A l’occasion d’une conférence de presse organisée hier à Paris, les producteurs européens ont confirmé la progression de la Chrysomèle (Diabrotica virgifera virgifera), un insecte ravageur du maïs originaire du continent américain. La CEPM demande une évolution de la réglementation européenne et un accès aux outils de production existants pour préserver l’avenir des filières maïs en Europe.
Observée pour la première fois en Serbie en 1992, la chrysomèle du maïs n’a cessé de progresser pour atteindre différents pays d’Europe centrale ainsi que l’Italie et la France. Cet insecte, (dont les larves se nourrissent des racines et les adultes des feuilles et des soies du maïs) engendre des dégâts catastrophiques dans les quelques années qui suivent son apparition dans les parcelles.
Des moyens de lutte efficaces existent
Pour autant, aux Etats-Unis comme en Slovaquie ou Hongrie, des solutions de lutte ont démontré leur efficacité. Comme en a témoigné le Professeur Edwards, entomologiste américain, expert mondial de diabrotica : « La gestion de l’insecte est tout à fait possible à condition de disposer des solutions techniques efficaces (rotation, traitements du sol, traitements de semences et OGM résistants à la chrysomèle) et de laisser les agriculteurs les panacher avec intelligence. Cette lutte doit bien entendue être adaptée à la zone agro climatique et au niveau d’infestation ».
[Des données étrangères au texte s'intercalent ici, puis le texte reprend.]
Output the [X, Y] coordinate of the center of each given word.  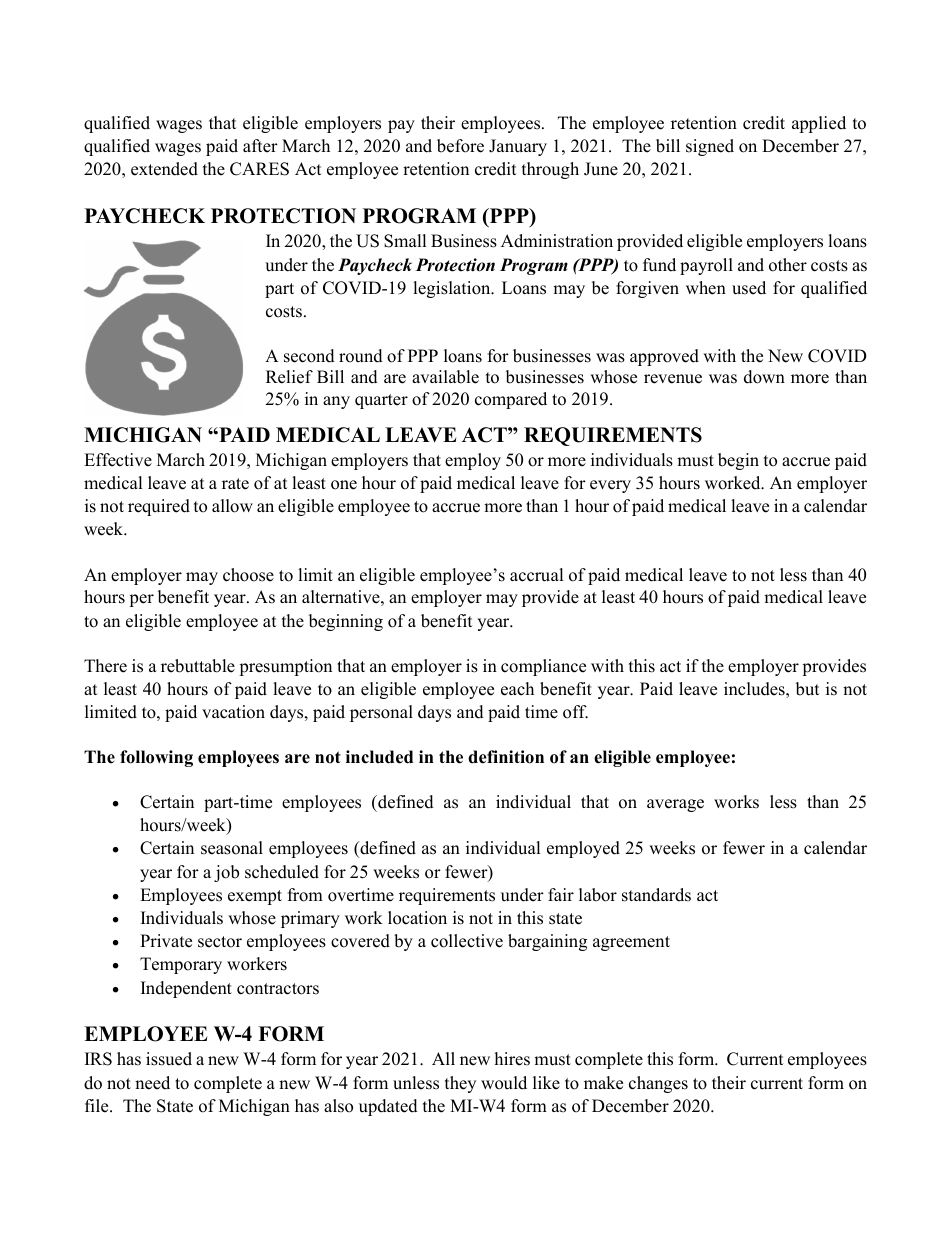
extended [164, 169]
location [417, 918]
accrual [536, 575]
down [764, 377]
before [460, 146]
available [445, 377]
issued [169, 1059]
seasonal [232, 848]
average [675, 805]
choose [248, 575]
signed [710, 147]
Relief [289, 377]
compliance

Une réglementation qui a montré ses limites
La réglementation européenne classe la chrysomèle comme insecte de quarantaine. Ceci implique une lutte obligatoire lourde de contraintes pour les maïsiculteurs touchés.
La réglementation impose notamment une stratégie d’éradication dans les zones indemnes. Mais en France, après 7 années d’éradication, il faut bien se rendre à l’évidence des limites de cette stratégie. Le piégeage de 300 insectes sur une vingtaine de nouveaux foyers cet été confirme l’installation progressive de l’insecte en Alsace et en Rhône-Alpes. Cette réalité est devenue économiquement intenable pour les maïsiculteurs concernés. En 2009, une caisse de solidarité professionnelle, alimentée pour moitié par l’État et pour autre moitié par la profession, est mise en place pour indemniser les maïsiculteurs pénalisés par le coût des traitements ou le manque à gagner dû à la rotation. Mais un tel mécanisme montrera rapidement ses limites sur le plan financier à mesure que l’insecte s’installera. Le Professeur Edward a d’ailleurs bien insisté sur ce point : « La stratégie d’éradication est extrêmement coûteuse pour un résultat relativement aléatoire ».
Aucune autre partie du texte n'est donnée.